### TASK STATEMENT
Copy the material from the line with "Identify the location of toolbar-history-button: ◷" to the line with "The image size is (1920, 1114).", both included, and reproduce those lines unchanged.

### DATA

- - - - - - -

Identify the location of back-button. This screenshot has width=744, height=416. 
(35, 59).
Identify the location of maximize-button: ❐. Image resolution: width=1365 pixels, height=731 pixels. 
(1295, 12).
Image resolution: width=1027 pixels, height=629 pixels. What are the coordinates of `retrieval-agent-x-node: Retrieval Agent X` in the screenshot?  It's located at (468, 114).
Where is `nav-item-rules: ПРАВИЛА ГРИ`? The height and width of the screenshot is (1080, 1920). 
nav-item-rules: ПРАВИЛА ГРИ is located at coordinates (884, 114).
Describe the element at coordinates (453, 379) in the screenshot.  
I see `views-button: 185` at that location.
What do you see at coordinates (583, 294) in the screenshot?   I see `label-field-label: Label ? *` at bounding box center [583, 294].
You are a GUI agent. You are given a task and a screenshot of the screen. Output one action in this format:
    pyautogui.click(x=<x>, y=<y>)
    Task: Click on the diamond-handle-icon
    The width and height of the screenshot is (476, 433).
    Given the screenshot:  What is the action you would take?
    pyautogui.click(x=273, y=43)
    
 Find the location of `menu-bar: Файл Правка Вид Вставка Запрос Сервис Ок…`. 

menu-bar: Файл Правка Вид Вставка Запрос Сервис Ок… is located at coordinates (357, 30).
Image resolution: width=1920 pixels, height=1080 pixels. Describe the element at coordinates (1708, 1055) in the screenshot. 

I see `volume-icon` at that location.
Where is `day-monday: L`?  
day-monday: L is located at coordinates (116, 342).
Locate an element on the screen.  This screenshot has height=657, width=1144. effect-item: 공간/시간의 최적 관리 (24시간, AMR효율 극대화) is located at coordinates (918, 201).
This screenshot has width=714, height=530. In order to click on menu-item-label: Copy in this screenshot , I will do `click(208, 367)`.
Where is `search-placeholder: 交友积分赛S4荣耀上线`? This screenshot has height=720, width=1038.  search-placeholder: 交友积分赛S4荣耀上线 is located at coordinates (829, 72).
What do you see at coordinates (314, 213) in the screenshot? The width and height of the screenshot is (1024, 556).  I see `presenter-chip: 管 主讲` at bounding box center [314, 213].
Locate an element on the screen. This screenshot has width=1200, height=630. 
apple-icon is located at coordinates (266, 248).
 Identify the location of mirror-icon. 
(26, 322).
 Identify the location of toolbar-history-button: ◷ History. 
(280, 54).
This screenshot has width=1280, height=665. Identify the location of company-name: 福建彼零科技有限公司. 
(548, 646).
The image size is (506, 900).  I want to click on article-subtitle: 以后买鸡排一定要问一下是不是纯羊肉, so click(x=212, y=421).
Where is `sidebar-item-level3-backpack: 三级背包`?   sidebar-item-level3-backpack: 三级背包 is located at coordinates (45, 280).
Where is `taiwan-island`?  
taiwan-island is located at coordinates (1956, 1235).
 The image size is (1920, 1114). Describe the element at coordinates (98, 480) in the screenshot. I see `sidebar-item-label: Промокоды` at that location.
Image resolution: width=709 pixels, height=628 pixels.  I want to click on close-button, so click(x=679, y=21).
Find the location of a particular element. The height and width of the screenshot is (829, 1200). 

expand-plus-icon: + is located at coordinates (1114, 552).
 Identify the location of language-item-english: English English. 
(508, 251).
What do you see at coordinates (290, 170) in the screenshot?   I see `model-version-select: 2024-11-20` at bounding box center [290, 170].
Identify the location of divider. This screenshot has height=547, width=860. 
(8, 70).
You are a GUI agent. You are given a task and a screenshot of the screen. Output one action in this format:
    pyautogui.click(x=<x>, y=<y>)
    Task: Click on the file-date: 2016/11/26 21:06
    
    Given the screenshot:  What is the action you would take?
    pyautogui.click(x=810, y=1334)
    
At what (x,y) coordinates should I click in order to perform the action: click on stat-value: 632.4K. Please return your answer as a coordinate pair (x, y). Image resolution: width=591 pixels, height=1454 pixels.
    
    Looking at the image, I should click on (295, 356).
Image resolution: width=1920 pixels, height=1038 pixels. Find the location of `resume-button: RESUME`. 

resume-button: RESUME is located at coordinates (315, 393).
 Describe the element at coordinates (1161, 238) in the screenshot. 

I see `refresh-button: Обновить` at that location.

- - - - - - -

### OUTPUT BELOW
 Identify the location of toolbar-history-button: ◷ History. 
(280, 54).
This screenshot has width=1280, height=665. Identify the location of company-name: 福建彼零科技有限公司. 
(548, 646).
The image size is (506, 900).  I want to click on article-subtitle: 以后买鸡排一定要问一下是不是纯羊肉, so click(x=212, y=421).
Where is `sidebar-item-level3-backpack: 三级背包`?   sidebar-item-level3-backpack: 三级背包 is located at coordinates (45, 280).
Where is `taiwan-island`?  
taiwan-island is located at coordinates (1956, 1235).
 The image size is (1920, 1114). Describe the element at coordinates (98, 480) in the screenshot. I see `sidebar-item-label: Промокоды` at that location.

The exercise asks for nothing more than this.